W tym kontekście warto przypomnieć słowa prezesa Beyera, który ostatnio przekonywał, że spółka przejdzie restrukturyzację i wyjdzie z kryzysu obronną ręką, lepiej niż wielu rywali. Wprawdzie obecnie inwestycje w technologię powstrzymuje konieczność obsługi olbrzymiego zadłużenia, na poziomie kilkuset milionów dolarów rocznie, jednak Freescale odnosi korzyści z wielkich inwestycji w R&D dokonanych kilka lat wcześniej. Pod koniec marca koncern ogłosił rozpoczęcie testowania przez kilkunastu klientów OEM 45-nanometrowych podzespołów komunikacyjnych, szykowanych do sprzedaży dla urządzeń infrastruktury bezprzewodowej sieci 3G i 4G. 

Należy do nich procesor PowerQuicc MPC8569E produkowany w technologii SOI, o niskim poborze mocy, zapewniający obsługę szerokiego zakresu protokołów bezprzewodowych. Inne to sześciordzeniowy procesor MSC8156 Star Core DSP, którego produkcja na dużą skalę, tak jak procesora z serii PowerQuicc, rozpocznie się jeszcze w tym roku. Procesor PowerQuicc może być wykorzystywany w sprzęcie umożliwiającym dostęp do nowoczesnych usług, takich jak stacje bazowe 3G/WiMAX/LTE, RNC, bramy sieciowe czy sprzęt ATM/TDM/IP. Zdaniem zarządu firmy, zapotrzebowanie na tego rodzaju urządzenia do infrastruktury szerokopasmowej na świecie jest już ogromne i będzie dalej wzrastać.

Zamknięcie fabryk

Pomimo produkcji zaawansowanych produktów Freescale oraz zapewnień prezesa Beyera o następującej stabilizacji, przy słabym popycie na początku 2009 r. sytuacja spółki jest nie najlepsza. W pierwszym kwartale 2009 r. przychody spadły ogółem o 40% w porównaniu do analogicznego okresu roku ubiegłego, z 1,4 mld dol. do 840 mln oraz o 11% w porównaniu do IV kw. 2008 r. Spółka zaczyna wdrażać plan restrukturyzacyjny i już zdołała poprawić strukturę kapitałową. 

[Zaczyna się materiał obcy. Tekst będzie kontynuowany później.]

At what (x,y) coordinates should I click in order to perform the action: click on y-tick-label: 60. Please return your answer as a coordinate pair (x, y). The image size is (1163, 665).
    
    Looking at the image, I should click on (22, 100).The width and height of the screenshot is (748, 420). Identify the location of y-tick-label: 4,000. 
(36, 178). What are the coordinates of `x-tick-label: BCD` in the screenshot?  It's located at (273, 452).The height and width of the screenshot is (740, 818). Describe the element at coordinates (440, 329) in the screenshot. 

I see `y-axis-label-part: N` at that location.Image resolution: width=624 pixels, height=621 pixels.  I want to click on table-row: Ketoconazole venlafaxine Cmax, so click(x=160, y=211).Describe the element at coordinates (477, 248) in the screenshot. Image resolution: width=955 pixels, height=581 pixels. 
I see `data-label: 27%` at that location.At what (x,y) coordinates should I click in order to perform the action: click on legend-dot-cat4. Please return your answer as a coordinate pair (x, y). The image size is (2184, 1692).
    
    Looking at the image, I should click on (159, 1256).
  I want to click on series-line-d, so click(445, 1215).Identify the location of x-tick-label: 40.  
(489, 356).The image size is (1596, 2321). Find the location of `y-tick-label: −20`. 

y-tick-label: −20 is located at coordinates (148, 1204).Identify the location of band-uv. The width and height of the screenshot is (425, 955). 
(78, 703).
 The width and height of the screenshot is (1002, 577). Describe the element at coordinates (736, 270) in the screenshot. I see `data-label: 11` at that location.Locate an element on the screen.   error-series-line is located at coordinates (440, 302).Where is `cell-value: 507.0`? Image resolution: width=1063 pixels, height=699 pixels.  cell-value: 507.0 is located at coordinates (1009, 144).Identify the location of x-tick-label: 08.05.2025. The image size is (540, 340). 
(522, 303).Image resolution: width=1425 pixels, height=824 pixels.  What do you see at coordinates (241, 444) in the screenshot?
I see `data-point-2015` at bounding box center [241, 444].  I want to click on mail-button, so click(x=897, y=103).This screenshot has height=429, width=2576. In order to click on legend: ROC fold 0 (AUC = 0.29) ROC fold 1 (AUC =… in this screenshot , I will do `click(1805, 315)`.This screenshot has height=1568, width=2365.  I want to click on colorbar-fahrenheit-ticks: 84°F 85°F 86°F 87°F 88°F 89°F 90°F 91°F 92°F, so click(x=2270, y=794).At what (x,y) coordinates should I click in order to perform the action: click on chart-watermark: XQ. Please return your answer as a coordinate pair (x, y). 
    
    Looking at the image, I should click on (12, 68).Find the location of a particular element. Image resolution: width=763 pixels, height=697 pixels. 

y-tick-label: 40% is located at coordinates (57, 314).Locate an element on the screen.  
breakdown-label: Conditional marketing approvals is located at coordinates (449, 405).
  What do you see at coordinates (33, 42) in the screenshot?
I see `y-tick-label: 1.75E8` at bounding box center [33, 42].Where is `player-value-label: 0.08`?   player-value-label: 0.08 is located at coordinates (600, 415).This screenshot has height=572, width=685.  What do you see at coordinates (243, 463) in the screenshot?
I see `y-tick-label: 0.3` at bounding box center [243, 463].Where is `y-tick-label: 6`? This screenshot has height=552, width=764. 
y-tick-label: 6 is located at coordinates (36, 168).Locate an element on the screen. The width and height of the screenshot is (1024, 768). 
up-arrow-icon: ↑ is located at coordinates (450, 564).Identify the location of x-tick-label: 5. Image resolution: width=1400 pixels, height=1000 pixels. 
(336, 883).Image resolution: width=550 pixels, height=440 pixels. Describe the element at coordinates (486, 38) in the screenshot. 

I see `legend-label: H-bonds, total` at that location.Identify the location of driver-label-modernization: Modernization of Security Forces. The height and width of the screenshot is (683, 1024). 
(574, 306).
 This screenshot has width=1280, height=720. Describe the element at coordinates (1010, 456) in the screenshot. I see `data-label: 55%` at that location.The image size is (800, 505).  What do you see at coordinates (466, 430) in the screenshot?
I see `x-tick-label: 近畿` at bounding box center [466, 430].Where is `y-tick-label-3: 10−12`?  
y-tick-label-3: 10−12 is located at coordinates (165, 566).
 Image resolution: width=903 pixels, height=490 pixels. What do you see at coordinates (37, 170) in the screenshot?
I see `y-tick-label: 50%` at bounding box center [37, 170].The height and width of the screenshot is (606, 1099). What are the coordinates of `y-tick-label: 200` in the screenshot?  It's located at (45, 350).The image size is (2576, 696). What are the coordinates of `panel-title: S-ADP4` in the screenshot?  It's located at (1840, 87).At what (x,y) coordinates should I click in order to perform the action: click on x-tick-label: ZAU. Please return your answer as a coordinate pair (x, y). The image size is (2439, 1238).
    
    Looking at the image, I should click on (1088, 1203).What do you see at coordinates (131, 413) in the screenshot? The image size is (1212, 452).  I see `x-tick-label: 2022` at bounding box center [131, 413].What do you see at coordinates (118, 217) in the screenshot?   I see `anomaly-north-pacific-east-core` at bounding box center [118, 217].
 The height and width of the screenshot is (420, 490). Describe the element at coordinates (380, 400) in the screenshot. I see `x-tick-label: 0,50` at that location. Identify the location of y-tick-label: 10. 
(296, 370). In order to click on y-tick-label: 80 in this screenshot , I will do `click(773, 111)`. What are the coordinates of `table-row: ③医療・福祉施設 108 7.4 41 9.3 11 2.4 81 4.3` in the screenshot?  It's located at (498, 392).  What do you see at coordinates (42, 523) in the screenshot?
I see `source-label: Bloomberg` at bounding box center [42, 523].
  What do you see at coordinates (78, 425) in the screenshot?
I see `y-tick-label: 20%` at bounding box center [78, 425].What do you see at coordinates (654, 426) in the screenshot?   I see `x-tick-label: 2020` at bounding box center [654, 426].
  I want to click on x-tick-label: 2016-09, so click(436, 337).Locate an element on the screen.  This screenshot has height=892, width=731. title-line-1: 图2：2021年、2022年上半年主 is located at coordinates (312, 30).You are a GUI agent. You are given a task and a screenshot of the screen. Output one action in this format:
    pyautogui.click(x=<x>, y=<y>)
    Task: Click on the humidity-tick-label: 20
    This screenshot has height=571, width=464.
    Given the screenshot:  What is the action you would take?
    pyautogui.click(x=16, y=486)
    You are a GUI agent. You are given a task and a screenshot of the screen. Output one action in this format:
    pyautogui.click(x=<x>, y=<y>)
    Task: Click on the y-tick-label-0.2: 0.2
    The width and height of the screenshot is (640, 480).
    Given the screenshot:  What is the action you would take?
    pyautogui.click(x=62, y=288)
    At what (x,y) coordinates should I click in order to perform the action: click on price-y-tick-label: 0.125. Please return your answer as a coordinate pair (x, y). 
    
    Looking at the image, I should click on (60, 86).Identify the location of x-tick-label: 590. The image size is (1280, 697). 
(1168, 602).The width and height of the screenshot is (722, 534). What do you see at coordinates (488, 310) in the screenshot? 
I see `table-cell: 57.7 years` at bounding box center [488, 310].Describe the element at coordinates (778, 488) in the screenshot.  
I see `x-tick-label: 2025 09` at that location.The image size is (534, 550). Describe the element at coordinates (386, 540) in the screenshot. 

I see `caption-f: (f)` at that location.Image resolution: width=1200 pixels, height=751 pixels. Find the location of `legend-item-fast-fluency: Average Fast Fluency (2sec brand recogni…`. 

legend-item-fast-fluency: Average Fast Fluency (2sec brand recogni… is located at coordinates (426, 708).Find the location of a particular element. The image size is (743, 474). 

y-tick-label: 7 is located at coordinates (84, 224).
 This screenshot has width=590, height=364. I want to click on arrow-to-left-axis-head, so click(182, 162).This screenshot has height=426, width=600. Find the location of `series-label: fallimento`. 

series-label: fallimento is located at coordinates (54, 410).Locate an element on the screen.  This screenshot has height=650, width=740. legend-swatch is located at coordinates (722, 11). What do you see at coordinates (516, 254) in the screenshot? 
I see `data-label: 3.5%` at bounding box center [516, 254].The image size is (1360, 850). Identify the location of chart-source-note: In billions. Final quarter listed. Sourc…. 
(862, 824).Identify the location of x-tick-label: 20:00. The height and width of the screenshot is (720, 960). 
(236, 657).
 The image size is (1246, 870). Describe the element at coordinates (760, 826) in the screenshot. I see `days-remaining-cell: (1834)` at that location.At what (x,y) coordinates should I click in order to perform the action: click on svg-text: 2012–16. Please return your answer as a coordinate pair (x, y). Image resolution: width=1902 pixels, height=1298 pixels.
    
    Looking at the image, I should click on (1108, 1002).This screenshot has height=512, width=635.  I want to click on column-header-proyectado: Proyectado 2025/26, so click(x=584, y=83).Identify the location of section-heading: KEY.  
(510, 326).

Jeszcze w zeszłym roku spółka zapowiedziała zmniejszenie zatrudnienia we wszystkich swoich zakładach na świecie łącznie o około 10%. Freescale przygotowuje się także do zamykania starszych technologicznie fabryk półprzewodników. Zamknięty zostanie zakład w Tuluzie na południu Francji wybudowany w 1969 r., bazujący na krzemie 150mm. Zamknięty lub sprzedany zostanie zakład w East Kilbride w Szkocji, co jest zapowiadane już od kilku lat oraz fabryka w Sendai w Japonii. Po zamknięciach, Freescale dysponować będzie trzema fabrykami 200-milimetrowymi, dwoma w Austin i jedną w Phoenix w USA.